The grayscale of the previous frame image and the background image is subtracted, and its absolute value is N _t (x, y) The formula is

N _t (x,y)＝|I _t (x,y)-B _t (x,y)|

For the pixel (x, y) of the current frame, if there is |I _t (x, y)-B _t (x, y)|≥T, then the pixel point is the foreground point, that is, the current image frame is updated as;

Update the background image with the current frame image.

6. the fall detection method based on convolutional neural network according to claim 1, is characterized in that, step " utilizes mixture Gaussian model processing image; " specifically comprises:

When the Gaussian mixture model is used to model the background, the pixel value of each pixel of the sequence image can be simulated by k Gaussian models, so at time t, the probability density function of a certain pixel value can be expressed as:

Among them, w _{i, t} represents the weight of the Gaussian model, and the probability density function of the Gaussian model is expressed as:

Next, the K Gaussian mixture models are sorted according to the size of the quotient of the weight divided by the standard deviation, and then the previous B Gaussian models are selected for discrimination, where the value of B is expressed as:

Put each pixel in the new image frame into the sorted K Gaussian models for judgment, and the judgment conditions are:

||X _t -μ _t ||≤β∑ ^1/2

Among the previous B Gaussian models, if one of the Gaussian models meets the above conditions, then the pixel is judged as the background, and if none of the above conditions is satisfied in the B Gaussian models, the pixel is judged to belong to the foreground.

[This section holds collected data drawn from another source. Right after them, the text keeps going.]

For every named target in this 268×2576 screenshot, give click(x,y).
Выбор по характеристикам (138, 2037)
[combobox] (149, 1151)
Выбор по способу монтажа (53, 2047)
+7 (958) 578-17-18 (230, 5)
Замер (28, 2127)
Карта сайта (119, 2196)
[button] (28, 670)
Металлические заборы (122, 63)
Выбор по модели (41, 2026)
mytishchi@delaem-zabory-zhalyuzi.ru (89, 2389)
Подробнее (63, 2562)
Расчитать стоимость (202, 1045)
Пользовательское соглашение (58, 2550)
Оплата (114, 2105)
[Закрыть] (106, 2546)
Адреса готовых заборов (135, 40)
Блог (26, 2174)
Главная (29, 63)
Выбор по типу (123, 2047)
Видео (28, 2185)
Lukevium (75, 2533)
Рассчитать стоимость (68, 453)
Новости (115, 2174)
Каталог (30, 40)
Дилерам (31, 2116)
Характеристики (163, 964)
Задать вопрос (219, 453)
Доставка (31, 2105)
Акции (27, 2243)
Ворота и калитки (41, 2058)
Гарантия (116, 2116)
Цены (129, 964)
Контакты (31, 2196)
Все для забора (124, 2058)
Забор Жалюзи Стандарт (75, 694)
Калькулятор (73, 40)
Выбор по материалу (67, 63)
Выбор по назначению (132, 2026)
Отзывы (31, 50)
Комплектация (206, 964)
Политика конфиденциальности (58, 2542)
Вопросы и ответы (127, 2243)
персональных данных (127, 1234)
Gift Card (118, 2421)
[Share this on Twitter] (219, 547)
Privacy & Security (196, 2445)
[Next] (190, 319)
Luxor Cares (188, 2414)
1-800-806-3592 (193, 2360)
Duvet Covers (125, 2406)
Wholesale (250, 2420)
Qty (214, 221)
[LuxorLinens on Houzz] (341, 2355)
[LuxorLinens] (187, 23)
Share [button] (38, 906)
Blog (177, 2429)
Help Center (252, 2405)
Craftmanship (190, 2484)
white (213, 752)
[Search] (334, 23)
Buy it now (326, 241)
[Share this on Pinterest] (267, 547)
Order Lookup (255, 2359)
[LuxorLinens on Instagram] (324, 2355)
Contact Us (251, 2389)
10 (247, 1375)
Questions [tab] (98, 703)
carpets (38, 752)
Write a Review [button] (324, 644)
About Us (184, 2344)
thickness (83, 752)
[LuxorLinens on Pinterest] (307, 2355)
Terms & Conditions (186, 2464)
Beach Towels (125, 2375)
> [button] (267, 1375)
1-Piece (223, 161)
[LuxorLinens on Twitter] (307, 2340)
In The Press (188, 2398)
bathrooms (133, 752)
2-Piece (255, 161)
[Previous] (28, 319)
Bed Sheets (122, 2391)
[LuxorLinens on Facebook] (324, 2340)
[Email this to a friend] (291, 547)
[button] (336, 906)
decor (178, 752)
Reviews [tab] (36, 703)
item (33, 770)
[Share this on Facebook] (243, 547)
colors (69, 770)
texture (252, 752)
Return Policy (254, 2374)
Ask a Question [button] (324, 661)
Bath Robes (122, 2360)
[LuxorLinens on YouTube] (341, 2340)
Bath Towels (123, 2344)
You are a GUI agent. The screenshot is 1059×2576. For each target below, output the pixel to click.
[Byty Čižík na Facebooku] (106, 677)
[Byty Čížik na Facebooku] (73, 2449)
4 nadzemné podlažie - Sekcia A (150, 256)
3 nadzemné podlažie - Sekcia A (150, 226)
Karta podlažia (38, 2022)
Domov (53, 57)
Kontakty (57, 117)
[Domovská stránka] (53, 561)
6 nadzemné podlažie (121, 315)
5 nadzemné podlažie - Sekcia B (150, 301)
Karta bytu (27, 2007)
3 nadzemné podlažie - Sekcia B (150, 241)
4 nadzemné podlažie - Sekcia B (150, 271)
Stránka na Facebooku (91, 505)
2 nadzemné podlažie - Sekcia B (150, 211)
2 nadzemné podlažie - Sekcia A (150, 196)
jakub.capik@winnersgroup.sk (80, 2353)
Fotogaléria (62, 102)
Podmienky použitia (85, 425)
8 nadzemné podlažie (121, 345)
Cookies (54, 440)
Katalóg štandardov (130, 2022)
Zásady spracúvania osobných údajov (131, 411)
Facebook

For each Gaussian model, assuming that the above conditions are not true, the weight of this Gaussian model must be reduced. If the above conditions are true, the Gaussian mixture model must be updated. The specific operation method is shown in the following formula:

w _i,t = (1-λ)w _i,t-1 +λBM _t

μ _i,t ＝(1-α)μ _i,t-1 +αX _i,t

∑ _i,t ＝(1-α)∑ _i,t-1 +α(X _i,t -μ _i,t )(X _i,t -μ _i,t ) ^T

α=λ/w _i,t

Among them, if the pixel is the foreground, BM=0, otherwise BM=1, and finally an initial Gaussian model is used to replace the Gaussian model with the smallest weight, the threshold T, the learning rate λ, and the parameter β are all constants specified in advance.

7. the fall detection method based on convolutional neural network according to claim 1, is characterized in that,

In the step "input the test set into the trained model, and use the test set to test the accuracy of the model;", the test set comes from the UR Fall Detection Dataset.

8. A computer device, comprising a memory, a processor, and a computer program stored on the memory and operable on the processor, characterized in that, when the processor executes the program, any one of claims 1 to 7 is realized The steps of the method.

9. A computer-readable storage medium, on which a computer program is stored, wherein, when the program is executed by a processor, the steps of the method according to any one of claims 1 to 7 are realized.

10. A processor, wherein the processor is used to run a program, wherein the method according to any one of claims 1 to 7 is executed when the program is running.